EXERCISE BRIEF
Reproduce the records exactly, but not the pictures.

DATA EXTRACT
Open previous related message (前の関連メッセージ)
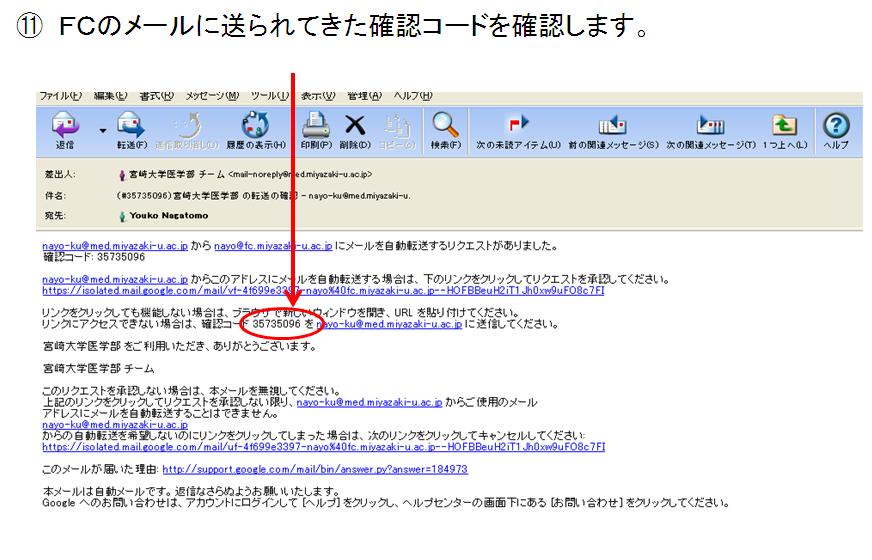[x=612, y=126]
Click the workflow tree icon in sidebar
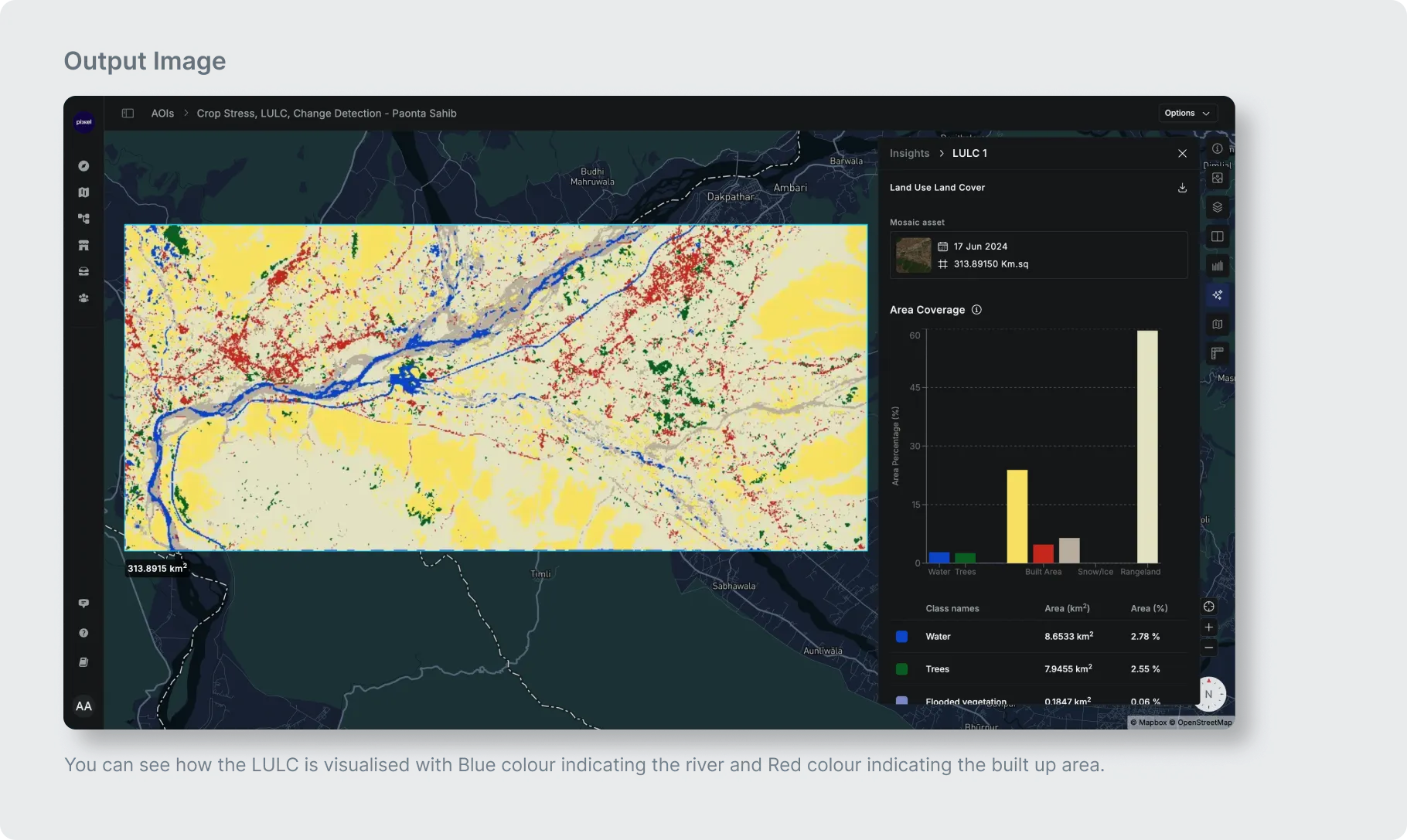 (83, 219)
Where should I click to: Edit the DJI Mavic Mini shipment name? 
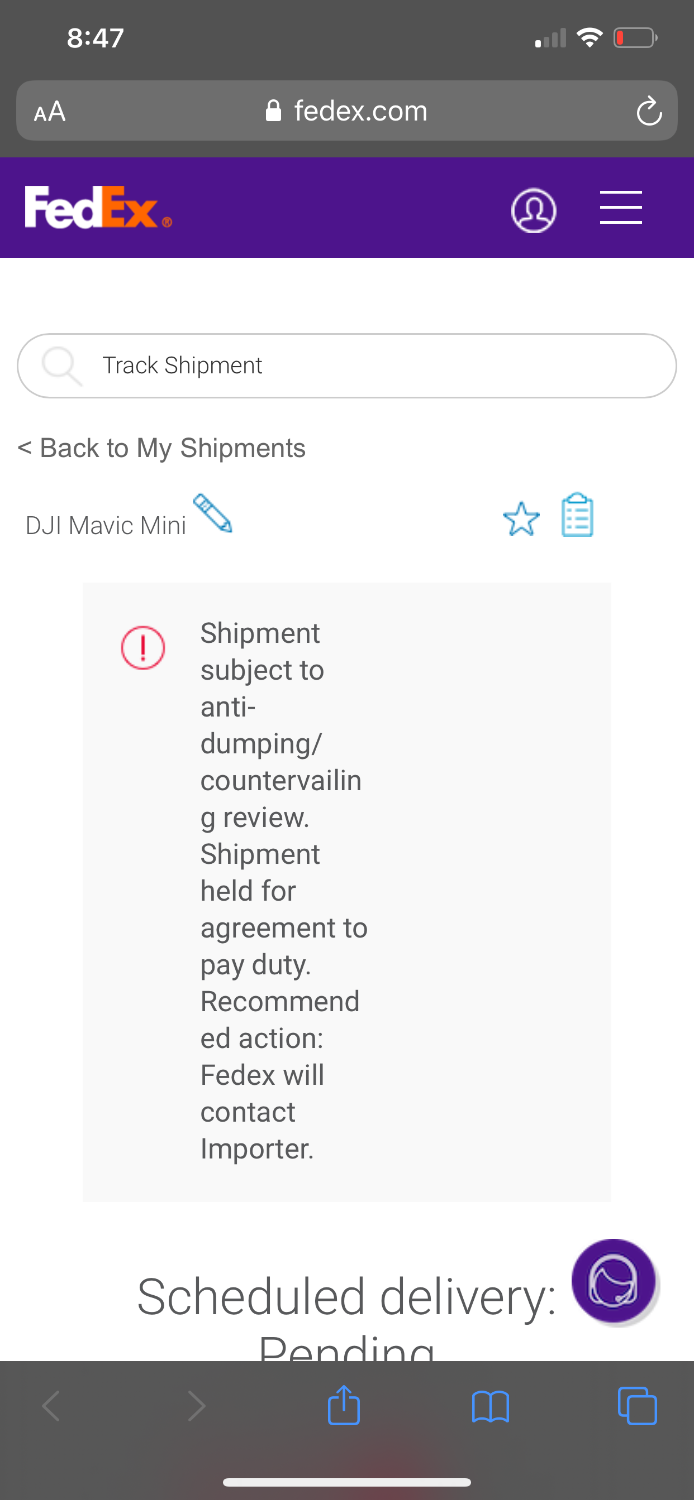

RESULT FOR THIS TASK
Open previous related message (前の関連メッセージ)
[x=612, y=126]
Click the workflow tree icon in sidebar
 (83, 219)
Where should I click to: Edit the DJI Mavic Mini shipment name? 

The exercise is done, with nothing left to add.